Indeed, ongoing political uncertainty in Greece is casting a shadow over the financial bloc at the moment, along with fears of Spain potentially needing a bailout in the near future.
However, some countries are performing much better than others. For instance, Germany this week reported that its economy expanded by 0.5 per cent between January and March 2012, thanks to a strong performance in its manufacturing sector.
According to foreign exchange specialist HiFX, this shows there are "huge economic differences" across the eurozone.
The group acknowledged that this positive news is "refreshing" given the recent turmoil in the region. However, it suggested that Germany's strong performance means a "two-tier Europe" is starting to emerge.
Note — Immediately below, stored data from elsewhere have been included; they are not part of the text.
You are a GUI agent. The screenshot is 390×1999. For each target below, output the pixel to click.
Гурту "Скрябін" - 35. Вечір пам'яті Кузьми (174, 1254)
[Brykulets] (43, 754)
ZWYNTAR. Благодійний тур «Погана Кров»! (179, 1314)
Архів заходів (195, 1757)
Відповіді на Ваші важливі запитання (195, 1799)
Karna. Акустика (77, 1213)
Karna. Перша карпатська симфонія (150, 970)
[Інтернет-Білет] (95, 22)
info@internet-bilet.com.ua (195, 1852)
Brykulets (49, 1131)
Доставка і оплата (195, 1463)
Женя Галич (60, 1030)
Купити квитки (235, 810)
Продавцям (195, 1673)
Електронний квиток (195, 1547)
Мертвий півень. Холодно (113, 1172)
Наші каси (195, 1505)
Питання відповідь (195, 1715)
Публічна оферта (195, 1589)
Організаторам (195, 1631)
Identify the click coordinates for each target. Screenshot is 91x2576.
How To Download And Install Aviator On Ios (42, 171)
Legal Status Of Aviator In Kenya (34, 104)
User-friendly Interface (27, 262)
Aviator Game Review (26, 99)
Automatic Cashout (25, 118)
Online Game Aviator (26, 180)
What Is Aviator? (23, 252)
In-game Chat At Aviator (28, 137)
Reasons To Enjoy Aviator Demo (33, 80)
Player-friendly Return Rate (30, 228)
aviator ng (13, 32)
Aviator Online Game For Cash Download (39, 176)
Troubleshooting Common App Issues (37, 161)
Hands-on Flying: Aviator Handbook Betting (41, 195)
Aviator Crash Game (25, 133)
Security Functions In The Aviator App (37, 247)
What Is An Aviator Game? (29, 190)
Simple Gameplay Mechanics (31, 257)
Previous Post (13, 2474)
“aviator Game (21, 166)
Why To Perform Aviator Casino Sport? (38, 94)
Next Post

HiFX believes this could lead to further "difficulties" within the eurozone, particularly as the outlook for the euro remains negative.
Andy Scott, premier account manager at the group, commented: "Germany's growth prevented the eurozone from slipping back into recession with flat growth for the zone as a collective.
"France narrowly escaped slipping back into a technical recession with flat growth but the picture was very different for southern euro members which saw an even sharper contraction than expected."
The crisis could potentially impact on the amount of online money transfer activity between the UK and the eurozone, particularly as Britain stands to be affected by economic headwinds from the continent.
Prime minister David Cameron this week warned that since the eurozone is the UK's biggest trading partner, its exposure to the crisis is six times greater than that of the US.
He described the economic conditions in Europe at the moment as "perilous" and insisted the government will do what it can to safeguard the country from the "worst of the storms".